## Parts of the exercise
1) Copy the part of the classroom invert zoo thread that begins at the words "Good for you!" and stops after the words "the good work!".
2) In the classroom invert zoo thread, what ID does Widowman10 suggest for the wolf seen on the website?
3) Pick up the classroom invert zoo thread after its last line and continue it.

# Finally...our Classroom Invert Zoo!



## Raventears (Jan 27, 2010)

I hope this is the right place to post this, but our classroom invert zoo website is FINALLY up and running! I am working on putting up the pics the kiddos took of our current livestock, so bare with me, but it should be up and viewable now. ) Please sign our guest book, become a member, and help spread the work that inverts are being studied and cared for (loved by most of our students) down in Canutillo, Texas! Thank you for the time and continued suport of our Entomology program! 
Keeley Leigh Muncrief
Horticulture/Entomology teacher/FFA Advisor, CHS

website is: http://ourinvertzoo.webs.com/ 
Thanks again for your visit to our zoo...in advance!


----------



## endoflove (Jan 27, 2010)

hey thats great LOL! i wanna see pics and my little rosie agian  take good care of her!


----------



## zonbonzovi (Jan 27, 2010)

Good for you!  Sharing creatures with the youngsters always reminds me of the excitement I had when I first got into the hobby.

Reactions: Like 1


----------



## kimji (Feb 13, 2010)

Great initiative! Many youngsters just see spiders as scary creatures that need to be killed, its good to make them understand the wonders of nature :clap:
I visit my children's school also to teach them about arachnids and scorpions. Keep up the good work!

Reactions: Like 1


----------



## RoachGirlRen (Feb 14, 2010)

Very cool! I applaud your efforts to teach children that invertebrates are fascinating rather than "icky." Way to go! Keep up the good work.

Reactions: Like 1


----------



## TheTsupreme (Feb 25, 2010)

Great! just whatch those children so they dont get near that OBT

Reactions: Like 1 | Agree 1


----------



## Widowman10 (Feb 26, 2010)

nice! saw on your website you had a wolf, and were wondering the ID? if you haven't figured it out already, it's most likely a Hogna carolinensis. they are amazing, the kids will prob love that one! very cool. wish my teachers would have done this...

Reactions: Like 1


----------



## TomM (Feb 26, 2010)

Widowman10 said:


> wish my teachers would have done this...

Dataset excerpt
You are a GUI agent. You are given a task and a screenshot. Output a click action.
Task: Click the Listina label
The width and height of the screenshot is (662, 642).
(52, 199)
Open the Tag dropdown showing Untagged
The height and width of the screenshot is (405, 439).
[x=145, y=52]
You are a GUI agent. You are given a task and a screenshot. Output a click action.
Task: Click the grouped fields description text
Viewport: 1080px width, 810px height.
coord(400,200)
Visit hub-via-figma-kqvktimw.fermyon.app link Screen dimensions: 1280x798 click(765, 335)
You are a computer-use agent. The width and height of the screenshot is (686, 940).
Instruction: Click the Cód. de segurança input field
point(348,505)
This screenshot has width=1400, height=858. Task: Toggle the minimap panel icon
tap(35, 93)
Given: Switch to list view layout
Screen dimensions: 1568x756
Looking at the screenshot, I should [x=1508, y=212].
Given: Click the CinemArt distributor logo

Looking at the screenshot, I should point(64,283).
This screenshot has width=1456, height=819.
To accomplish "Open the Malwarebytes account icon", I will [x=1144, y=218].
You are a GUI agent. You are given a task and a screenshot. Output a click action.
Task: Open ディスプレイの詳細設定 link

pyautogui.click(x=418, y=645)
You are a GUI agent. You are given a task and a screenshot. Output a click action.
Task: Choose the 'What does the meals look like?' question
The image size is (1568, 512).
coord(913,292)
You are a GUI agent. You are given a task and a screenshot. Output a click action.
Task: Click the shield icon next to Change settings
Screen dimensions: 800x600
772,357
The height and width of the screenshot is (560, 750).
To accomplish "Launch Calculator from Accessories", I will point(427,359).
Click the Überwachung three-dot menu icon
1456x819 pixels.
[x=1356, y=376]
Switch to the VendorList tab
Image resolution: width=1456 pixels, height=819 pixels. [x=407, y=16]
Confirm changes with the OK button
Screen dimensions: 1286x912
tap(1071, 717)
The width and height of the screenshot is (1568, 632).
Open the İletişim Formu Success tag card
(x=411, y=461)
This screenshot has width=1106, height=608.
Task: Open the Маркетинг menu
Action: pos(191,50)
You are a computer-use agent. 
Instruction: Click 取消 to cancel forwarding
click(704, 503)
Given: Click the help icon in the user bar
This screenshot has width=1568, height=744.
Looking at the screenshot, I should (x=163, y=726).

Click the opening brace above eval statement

## Results
1)
Good for you!  Sharing creatures with the youngsters always reminds me of the excitement I had when I first got into the hobby.

Reactions: Like 1


----------



## kimji (Feb 13, 2010)

Great initiative! Many youngsters just see spiders as scary creatures that need to be killed, its good to make them understand the wonders of nature :clap:
I visit my children's school also to teach them about arachnids and scorpions. Keep up the good work!

2) Most likely a Hogna carolinensis.

3)
+100...The coolest class pet I had was a blue crayfish in 3rd grade.  He was okay, but tarantulas would have been better.

Reactions: Like 1


----------



## apoohneicie (Feb 26, 2011)

Awesome. They are so beautiful...wish we had them in my high school!


----------



## Pulk (Feb 27, 2011)

You have an OBT in a high school classroom? 
I went to an unusually tasteful HS and I wouldn't trust my peers around one of those... good luck/congratulations.

Reactions: Like 1 | Agree 1


----------



## KnightinGale (Feb 27, 2011)

The site looks great! I love the combined benefit of this. Apart from having great teaching aids and educating the kids, you're educating the public and giving the kids the tools to do so as well. Even the website is an ongoing project itself. Very very cool. Nice job!

Knight in Gale

Reactions: Like 1


----------



## kylestl (Mar 2, 2011)

Is that a phoneutria on the home page? I would watch having that in classroom if it is.

Reactions: Agree 1


----------



## loxoscelesfear (Mar 3, 2011)

Widowman10 said:


> nice! saw on your website you had a wolf, and were wondering the ID? if you haven't figured it out already, it's most likely a Hogna carolinensis. they are amazing, the kids will prob love that one! very cool. wish my teachers would have done this...


as widowman10 stated over a year ago , Carolina wolf indeed

Reactions: Like 1 | Agree 1


----------



## atraxrobustus (Dec 5, 2017)

Raventears said:


> I hope this is the right place to post this, but our classroom invert zoo website is FINALLY up and running! I am working on putting up the pics the kiddos took of our current livestock, so bare with me, but it should be up and viewable now. ) Please sign our guest book, become a member, and help spread the work that inverts are being studied and cared for (loved by most of our students) down in Canutillo, Texas! Thank you for the time and continued suport of our Entomology program!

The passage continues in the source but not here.